There is a lack of well-established framework to compare the results generated by synthetic data models. From a technical perspective, the focus so far has largely been on measuring the distance between real and synthetic distribution through various fit metrics.

Another approach for evaluating synthetic data is to split the data into train and test sets and use only the train dataset for generation of synthetic data. Once the synthetic data is generated, standard ML models are developed on original training data as well as the synthetic data. These models are then evaluated on test data and their performance compared.

8. Practical Implementation

Researchers who had introduced the original paper of CTGAN in NeurIPS 2019 have released the Synthetic Data Vault, a set of open-source tools meant to expand data access without compromising privacy. The code has integration with Python and is available at link https://sdv.dev/CTGAN/.

9. Future Challenges

In this article we have seen how the GAN architecture has evolved over time to effectively address some of the challenges in generating synthetic models for tabular data. These included representing model distributions for continuous variables, handling imbalanced data etc.

However there are many requirements which still need to get addressed to help the solution receive more widespread adoption. Below we have identified some of the future challenges in this space:

i. Generating Synthetic Data for Multiple Tables: Most of the study on Tabular Synthetic data has been conducted on single tables. But real world data is normalized and split into multiple tables having primary key foreign key relationships. While we have seen some attempts on understanding the metadata for a group of tables, the results are far from satisfactory and there is a need for more study in this field.

ii. Identify and Preserve Unknown constraints in data: Real world data has many constraints which are intrinsically built in it. These constraints can be as simple as enforcing positive values for age columns, ensuring that total portfolio sales equals sum of sales in different products etc. At present these constraints can be built in using user defined constraints. However future solution will need to get smarter to capture thee unknown constraints in data.

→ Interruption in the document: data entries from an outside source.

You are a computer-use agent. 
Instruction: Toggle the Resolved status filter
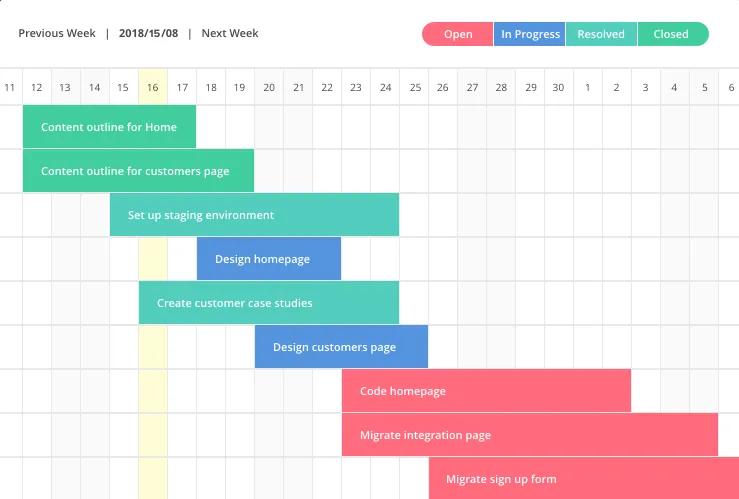coord(601,34)
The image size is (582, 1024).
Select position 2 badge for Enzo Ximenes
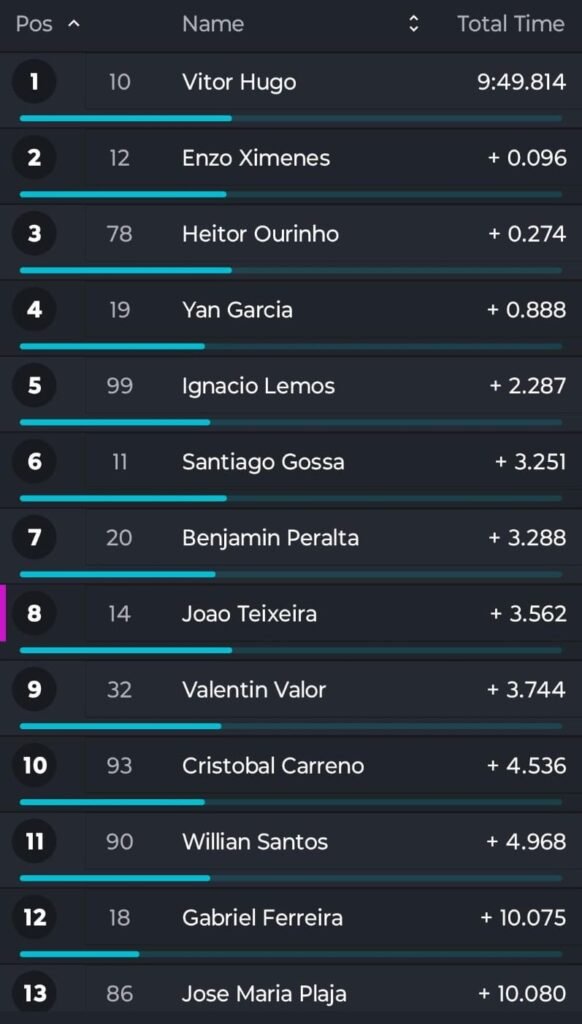pyautogui.click(x=34, y=157)
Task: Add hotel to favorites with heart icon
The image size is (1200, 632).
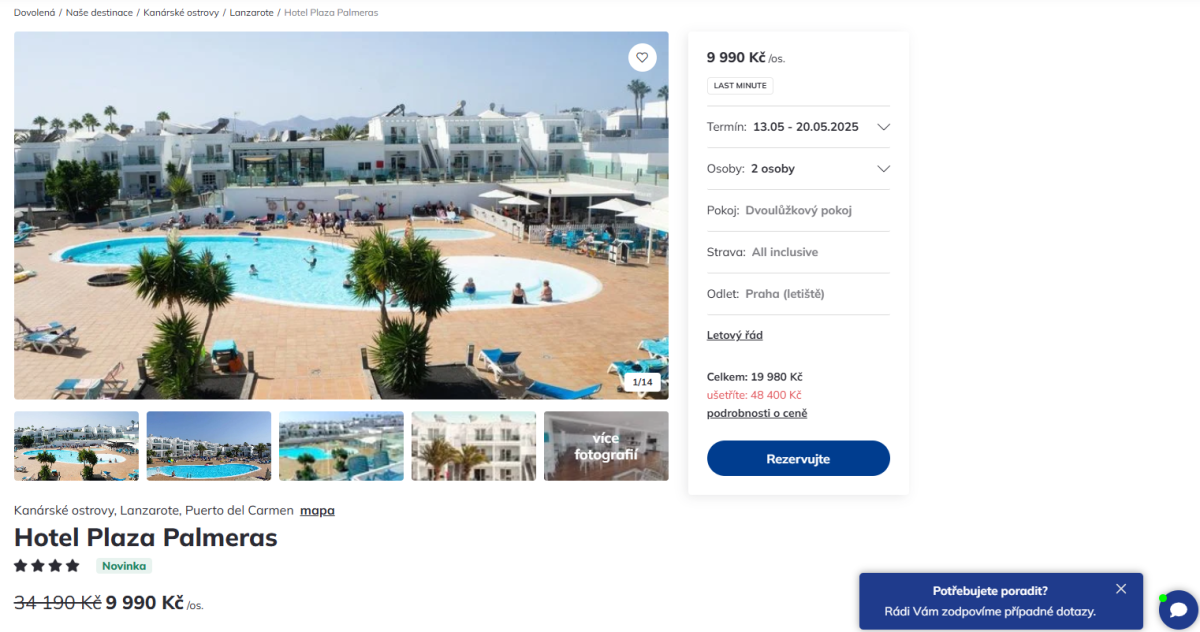Action: click(x=642, y=57)
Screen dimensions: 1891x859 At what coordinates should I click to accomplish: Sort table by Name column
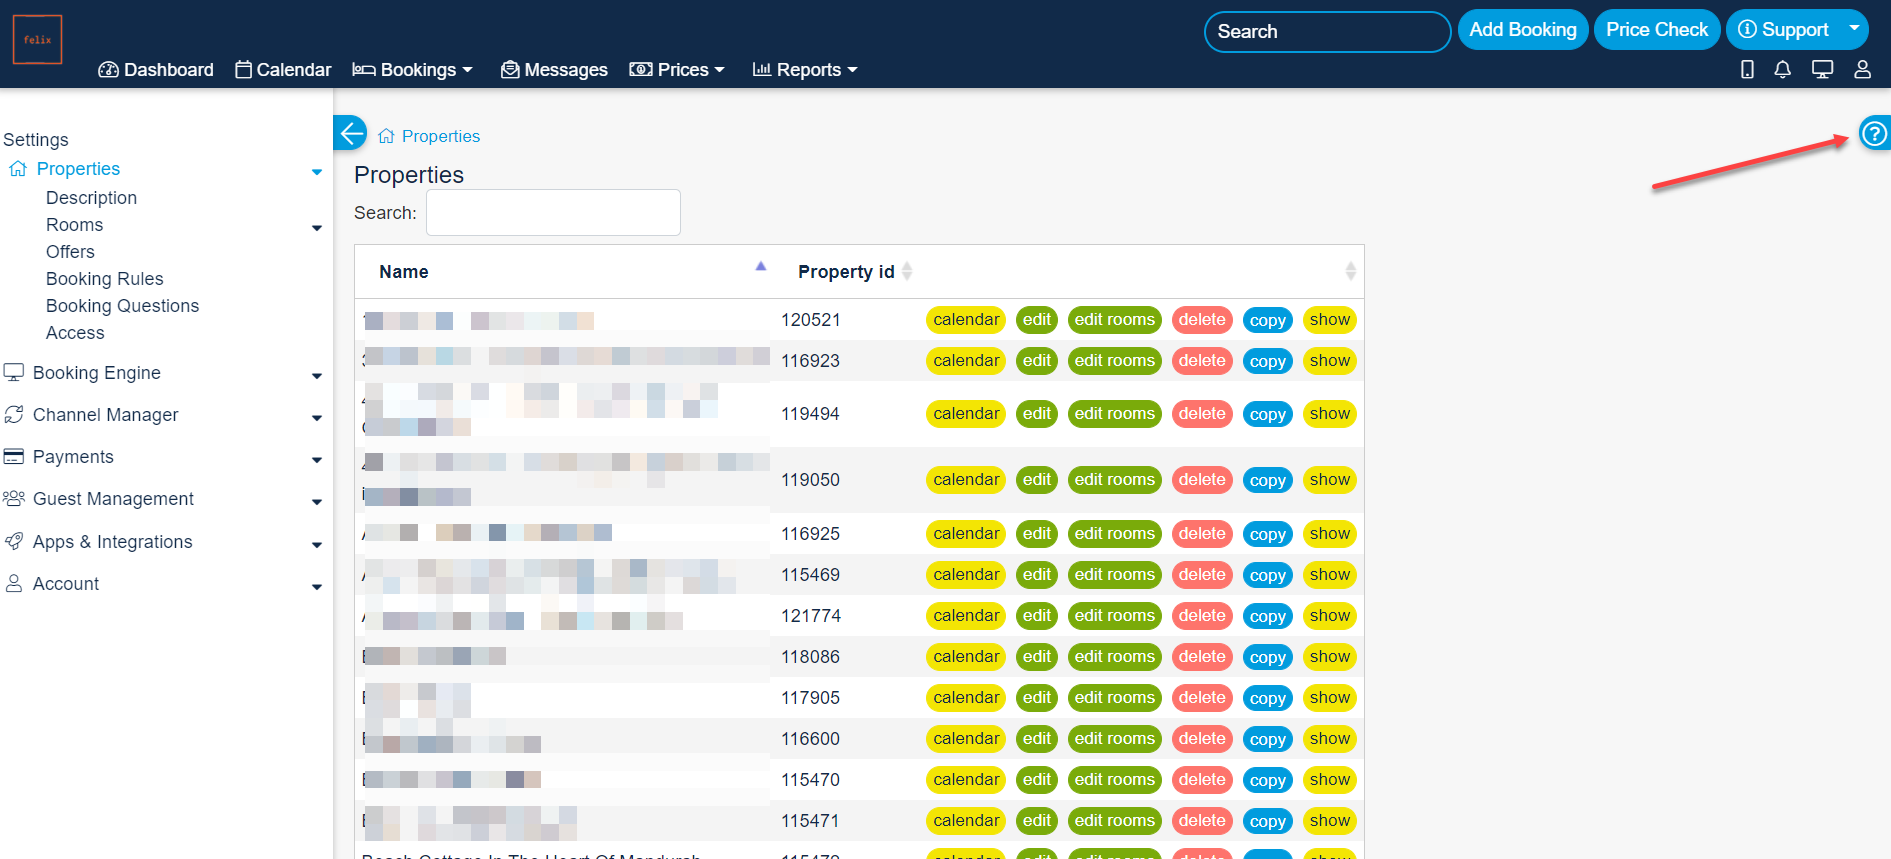click(403, 272)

iii. Need for Robust Evaluation Frameworks: There is a clear lack of well-established framework to compare the success of synthetic data work. There is a need for evaluation metrics on the functional side which can evaluate how effectively these business constraints and hidden relationship are preserved in Synthetic data.

iv. Increase End User Acceptance: Despite all the innovations, end user acceptance, especially from the business side, remains a concern. There has to be better awareness of this emerging field, more POC’s conducted and success stories need to be talked in detail to increase end user acceptance.

10. References

1. Modeling Tabular Data using Conditional GAN https://arxiv.org/pdf/1907.00503.pdf

2. Generating synthetic data in finance: opportunities, challenges and pitfalls https://www.jpmorgan.com/content/dam/jpm/cib/complex/content/technology/ai-research-publications/pdf-8.pdf

3. The Synthetic data vault

https://github.com/sdv-dev/CTGAN

Disclaimer: The opinions shared in this article are my own and do not necessarily reflect those of Fidelity International or any of its affiliated parties.